Ver y escuchar a todo el mundo equivale prácticamente a no ver ni escuchar a nadie debido a que los extremos se tocan, a veces se abrazan. Aznar y Anguita, si se acuerdan, estuvieron en tiempos muy unidos. Cuanto más se iba Anguita a la izquierda y más se desplazaba Aznar a la derecha, más cerca estaban el uno del otro. De hacer seguido esa deriva, se habrían atravesado, como el que atraviesa el espejo, y Aznar se habría convertido en Anguita y Anguita en Aznar. No son una excepción. En ocasiones veo actitudes mías en personas que detesto. Las detesto tanto que me alejo de ellas con violencia y cuando quiero darme cuenta, como la Tierra es redonda, me he colocado en su lugar. Me odio cada vez que caigo en una de esas trampas, pero incurro en ellas con una frecuencia indeseable. Internet, al ser un territorio tan extenso, ofrece una amplísima gama de conductas en las que nos podemos mirar para hacernos la autocrítica. Yo leo con frecuencia en la Red a personas que no me gustan para ver hasta qué punto, huyendo de su estilo, lo perpetro. Y lo perpetro más de la cuenta, esa es la verdad.

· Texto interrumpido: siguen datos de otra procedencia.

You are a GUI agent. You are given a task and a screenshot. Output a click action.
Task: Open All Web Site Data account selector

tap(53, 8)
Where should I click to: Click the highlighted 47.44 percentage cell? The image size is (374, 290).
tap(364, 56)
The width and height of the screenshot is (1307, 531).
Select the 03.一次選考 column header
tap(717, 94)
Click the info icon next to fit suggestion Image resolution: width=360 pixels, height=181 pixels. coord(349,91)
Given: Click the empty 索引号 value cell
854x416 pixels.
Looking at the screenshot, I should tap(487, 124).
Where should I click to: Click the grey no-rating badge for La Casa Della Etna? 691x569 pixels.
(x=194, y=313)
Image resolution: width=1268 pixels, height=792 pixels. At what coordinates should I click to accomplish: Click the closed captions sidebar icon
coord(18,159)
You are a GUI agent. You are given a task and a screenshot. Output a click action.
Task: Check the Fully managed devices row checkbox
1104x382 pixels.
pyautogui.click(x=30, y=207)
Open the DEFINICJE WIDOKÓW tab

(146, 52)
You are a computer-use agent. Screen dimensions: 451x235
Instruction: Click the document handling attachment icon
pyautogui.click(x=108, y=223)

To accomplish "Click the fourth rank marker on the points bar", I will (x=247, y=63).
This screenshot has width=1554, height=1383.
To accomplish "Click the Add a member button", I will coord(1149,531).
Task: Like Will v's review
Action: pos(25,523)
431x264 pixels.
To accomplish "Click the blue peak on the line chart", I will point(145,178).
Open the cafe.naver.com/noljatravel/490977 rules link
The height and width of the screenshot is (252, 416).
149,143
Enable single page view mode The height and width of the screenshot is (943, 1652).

El otro día, a la hora del gin tonic, me felicitaron por una actuación pública en la que no me había gustado. Se lo dije a mi comunicante:

-No me gusté, no me gusto cuando me pongo así.

-Pero si estuvo usted muy bien –insistió él.

-Pues ya le digo que desapruebo ese tipo de conducta, sobre todo en mí.

El hombre me observó como si me hubiera vuelto loco. El problema de que a los demás les guste de ti lo que tú odias en ti, es que puedes acabar haciendo lo que a los otros les gusta por miedo a no ser aceptado. Ese miedo ha provocado catástrofes sin cuento a lo largo de la historia.

Pero volvamos al principio: decíamos que ver y escuchar a todo el mundo equivale a no ver ni escuchar prácticamente a nadie. Por eso, yo no creo que el sistema ese de moda, Sitel, sea tan eficaz como aseguran. A ningún paranoico como Dios manda puede gustarle que nos espíen a todos. La paranoia exige un grado de exclusividad.